This photo courtesy of the Minnesota Historical Society has former governor Orville Freeman standing next to Finland’s prime minister Reino Kuuskoski at a 1958 event in Minnneapolis.
The prime minister is presenting Freeman with a handwoven Finnish rug typical of the art and craft of the country.
Finnish textiles will be among the items on display at an event that is a true antidote for the midwinter blahs.
The Good Design Is Forever event takes place in south Minneapolis, Saturday, Jan. 28.
First of all, the gathering is inside a work of art – Christ Church Lutheran – a national historic landmark designed by Finnish architect Eliel Saarinen with an addition by Eero, Saarinen’s son.
Besides textiles, there’ll be exhibits of Finnish glass along with music, films and food.
There’ll be art projects for the kids.
You can tour the church.
Did I say free?
Finns are fun.
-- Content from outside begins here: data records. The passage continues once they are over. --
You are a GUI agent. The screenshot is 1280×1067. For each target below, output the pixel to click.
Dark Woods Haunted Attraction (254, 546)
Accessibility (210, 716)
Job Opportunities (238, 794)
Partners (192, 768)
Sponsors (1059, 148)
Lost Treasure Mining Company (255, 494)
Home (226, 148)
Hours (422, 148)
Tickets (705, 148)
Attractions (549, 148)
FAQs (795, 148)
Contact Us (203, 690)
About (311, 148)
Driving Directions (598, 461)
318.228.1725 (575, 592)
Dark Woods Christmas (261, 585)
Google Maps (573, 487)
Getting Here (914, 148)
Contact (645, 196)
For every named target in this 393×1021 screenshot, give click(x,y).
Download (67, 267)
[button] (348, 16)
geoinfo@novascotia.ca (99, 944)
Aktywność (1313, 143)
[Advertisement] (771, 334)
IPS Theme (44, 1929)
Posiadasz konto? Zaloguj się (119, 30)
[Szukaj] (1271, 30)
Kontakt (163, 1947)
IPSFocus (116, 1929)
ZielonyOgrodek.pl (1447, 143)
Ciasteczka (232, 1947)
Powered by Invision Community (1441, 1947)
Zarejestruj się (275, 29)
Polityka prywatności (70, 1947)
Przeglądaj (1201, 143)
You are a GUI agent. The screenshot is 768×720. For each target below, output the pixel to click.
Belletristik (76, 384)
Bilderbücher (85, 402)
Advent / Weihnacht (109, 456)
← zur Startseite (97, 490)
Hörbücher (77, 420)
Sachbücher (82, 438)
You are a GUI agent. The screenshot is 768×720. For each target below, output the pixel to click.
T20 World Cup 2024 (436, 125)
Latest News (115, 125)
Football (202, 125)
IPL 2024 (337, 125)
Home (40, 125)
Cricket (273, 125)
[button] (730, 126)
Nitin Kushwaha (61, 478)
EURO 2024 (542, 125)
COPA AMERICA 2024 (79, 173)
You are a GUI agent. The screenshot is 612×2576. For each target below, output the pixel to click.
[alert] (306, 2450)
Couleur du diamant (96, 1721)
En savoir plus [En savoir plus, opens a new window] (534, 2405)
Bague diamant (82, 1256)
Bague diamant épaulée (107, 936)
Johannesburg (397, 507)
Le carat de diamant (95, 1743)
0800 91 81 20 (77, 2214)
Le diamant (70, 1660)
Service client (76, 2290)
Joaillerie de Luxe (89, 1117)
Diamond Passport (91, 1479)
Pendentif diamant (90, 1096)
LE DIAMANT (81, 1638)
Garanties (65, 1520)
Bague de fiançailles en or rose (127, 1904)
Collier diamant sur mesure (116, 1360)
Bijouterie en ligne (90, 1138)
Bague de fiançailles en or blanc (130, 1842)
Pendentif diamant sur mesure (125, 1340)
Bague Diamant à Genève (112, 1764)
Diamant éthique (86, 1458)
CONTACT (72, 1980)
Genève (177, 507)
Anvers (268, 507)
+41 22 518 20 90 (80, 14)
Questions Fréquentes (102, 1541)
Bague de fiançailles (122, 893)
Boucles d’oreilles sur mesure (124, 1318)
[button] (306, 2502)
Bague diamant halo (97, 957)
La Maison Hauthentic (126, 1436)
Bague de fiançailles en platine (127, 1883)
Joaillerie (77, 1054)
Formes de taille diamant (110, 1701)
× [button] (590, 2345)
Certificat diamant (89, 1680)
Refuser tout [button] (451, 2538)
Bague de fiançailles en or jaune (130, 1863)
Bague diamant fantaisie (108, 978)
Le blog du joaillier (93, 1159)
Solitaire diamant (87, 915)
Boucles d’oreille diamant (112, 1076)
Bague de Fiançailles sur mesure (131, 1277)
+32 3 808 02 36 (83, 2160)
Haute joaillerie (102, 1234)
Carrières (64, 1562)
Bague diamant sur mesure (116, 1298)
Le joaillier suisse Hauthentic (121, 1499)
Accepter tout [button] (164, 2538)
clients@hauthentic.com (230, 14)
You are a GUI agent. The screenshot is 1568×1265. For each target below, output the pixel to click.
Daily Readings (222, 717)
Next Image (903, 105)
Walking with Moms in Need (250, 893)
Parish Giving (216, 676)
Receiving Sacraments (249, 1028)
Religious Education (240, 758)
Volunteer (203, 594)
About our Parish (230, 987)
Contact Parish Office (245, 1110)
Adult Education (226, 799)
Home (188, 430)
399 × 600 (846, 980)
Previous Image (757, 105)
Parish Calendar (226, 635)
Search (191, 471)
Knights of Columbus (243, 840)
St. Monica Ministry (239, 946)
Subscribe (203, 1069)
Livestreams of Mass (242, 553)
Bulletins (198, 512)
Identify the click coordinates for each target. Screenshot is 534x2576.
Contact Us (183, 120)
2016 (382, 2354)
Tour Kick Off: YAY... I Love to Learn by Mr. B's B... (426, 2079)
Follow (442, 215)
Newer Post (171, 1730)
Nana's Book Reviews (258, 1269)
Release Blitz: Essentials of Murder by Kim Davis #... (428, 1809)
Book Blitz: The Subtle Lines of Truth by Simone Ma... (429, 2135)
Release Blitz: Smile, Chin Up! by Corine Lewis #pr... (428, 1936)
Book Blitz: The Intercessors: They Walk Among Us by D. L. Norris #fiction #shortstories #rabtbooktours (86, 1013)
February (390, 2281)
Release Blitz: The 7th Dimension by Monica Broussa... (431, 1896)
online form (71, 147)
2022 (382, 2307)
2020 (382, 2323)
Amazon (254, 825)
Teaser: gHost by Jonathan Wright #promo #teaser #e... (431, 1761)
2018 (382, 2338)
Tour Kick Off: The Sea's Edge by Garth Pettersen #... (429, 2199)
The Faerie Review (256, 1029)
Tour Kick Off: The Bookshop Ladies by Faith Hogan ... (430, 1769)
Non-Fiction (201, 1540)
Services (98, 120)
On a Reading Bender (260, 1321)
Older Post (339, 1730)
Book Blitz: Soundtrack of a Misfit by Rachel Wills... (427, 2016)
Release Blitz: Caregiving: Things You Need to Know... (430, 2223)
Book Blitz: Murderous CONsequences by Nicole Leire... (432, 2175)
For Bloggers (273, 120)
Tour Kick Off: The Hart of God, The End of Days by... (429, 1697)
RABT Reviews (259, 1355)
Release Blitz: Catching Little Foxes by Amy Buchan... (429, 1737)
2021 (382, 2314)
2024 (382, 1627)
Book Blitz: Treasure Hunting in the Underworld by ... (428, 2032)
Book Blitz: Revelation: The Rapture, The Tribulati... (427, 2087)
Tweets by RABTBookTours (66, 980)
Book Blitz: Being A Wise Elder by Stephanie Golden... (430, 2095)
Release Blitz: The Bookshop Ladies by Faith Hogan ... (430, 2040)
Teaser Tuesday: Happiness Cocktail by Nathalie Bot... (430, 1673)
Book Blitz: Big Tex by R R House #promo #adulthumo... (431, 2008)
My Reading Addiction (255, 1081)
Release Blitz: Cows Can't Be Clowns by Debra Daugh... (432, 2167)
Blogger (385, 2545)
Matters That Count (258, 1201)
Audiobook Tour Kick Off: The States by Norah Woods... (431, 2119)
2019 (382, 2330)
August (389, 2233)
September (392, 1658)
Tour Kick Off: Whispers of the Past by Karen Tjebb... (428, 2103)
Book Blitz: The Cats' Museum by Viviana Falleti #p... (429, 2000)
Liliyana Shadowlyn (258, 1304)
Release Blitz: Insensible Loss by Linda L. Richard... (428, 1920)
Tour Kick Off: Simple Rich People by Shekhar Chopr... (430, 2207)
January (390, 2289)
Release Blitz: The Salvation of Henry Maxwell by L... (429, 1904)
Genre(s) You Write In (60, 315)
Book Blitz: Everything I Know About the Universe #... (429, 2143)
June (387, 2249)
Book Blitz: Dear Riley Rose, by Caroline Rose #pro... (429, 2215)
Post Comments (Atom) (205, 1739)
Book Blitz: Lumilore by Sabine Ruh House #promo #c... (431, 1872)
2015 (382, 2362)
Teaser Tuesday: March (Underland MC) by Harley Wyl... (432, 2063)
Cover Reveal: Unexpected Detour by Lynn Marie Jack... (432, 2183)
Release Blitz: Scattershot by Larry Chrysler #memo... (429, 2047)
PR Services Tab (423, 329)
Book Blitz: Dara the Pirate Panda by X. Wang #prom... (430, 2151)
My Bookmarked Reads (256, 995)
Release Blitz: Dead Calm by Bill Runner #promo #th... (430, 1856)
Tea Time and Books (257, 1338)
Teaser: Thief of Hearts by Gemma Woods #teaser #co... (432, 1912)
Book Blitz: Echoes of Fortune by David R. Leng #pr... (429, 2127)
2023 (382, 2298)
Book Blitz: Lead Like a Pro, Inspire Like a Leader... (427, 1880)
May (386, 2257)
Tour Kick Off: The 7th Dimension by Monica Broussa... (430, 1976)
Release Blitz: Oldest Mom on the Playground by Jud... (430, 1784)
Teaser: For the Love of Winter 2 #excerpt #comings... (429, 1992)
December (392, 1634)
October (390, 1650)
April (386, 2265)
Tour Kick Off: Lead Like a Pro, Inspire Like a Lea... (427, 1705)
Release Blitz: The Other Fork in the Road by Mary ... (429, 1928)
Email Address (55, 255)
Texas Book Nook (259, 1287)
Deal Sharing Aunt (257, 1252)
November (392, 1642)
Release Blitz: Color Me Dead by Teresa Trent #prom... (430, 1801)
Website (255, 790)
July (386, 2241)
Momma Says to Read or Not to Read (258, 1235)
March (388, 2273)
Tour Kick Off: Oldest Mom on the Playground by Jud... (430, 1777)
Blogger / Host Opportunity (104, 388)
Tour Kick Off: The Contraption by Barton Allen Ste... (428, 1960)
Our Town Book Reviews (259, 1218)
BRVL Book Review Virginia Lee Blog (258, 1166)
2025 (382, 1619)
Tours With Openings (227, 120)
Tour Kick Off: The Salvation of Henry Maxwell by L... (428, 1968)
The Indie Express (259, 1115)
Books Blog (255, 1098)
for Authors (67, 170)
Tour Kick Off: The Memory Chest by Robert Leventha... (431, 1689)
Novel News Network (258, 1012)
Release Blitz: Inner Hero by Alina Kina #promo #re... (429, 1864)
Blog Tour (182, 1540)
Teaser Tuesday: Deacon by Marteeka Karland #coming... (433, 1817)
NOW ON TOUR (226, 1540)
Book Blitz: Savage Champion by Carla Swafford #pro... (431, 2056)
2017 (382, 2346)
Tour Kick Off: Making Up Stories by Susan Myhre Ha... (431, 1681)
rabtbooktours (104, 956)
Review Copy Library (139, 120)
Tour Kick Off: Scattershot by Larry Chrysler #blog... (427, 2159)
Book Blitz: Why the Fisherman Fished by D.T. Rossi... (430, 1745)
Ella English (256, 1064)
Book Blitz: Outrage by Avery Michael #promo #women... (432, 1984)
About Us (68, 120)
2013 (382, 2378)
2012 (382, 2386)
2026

Besides great design, they have a fascinating, if challenging, language.
Put “terve” (hello, or good health to you) in your collection of greetings – (TARE veh and roll the “r” with gusto) – when you visit the Saturday event and hold on. Native speakers will turn to look at you, correct your pronunciation, and help you learn some other amazing words.
Finns are a smaller but influential ethnic group in Minnesota. Lots of them came to work in the mines on the Iron Range.
More recently, a fellow named Osmo has helped take the Minnesota Orchestra to new levels of artistry.
Years ago, my colleague Mary Losure and I did a piece on the Finns in Minnesota.
I wonder whatever became of the rug?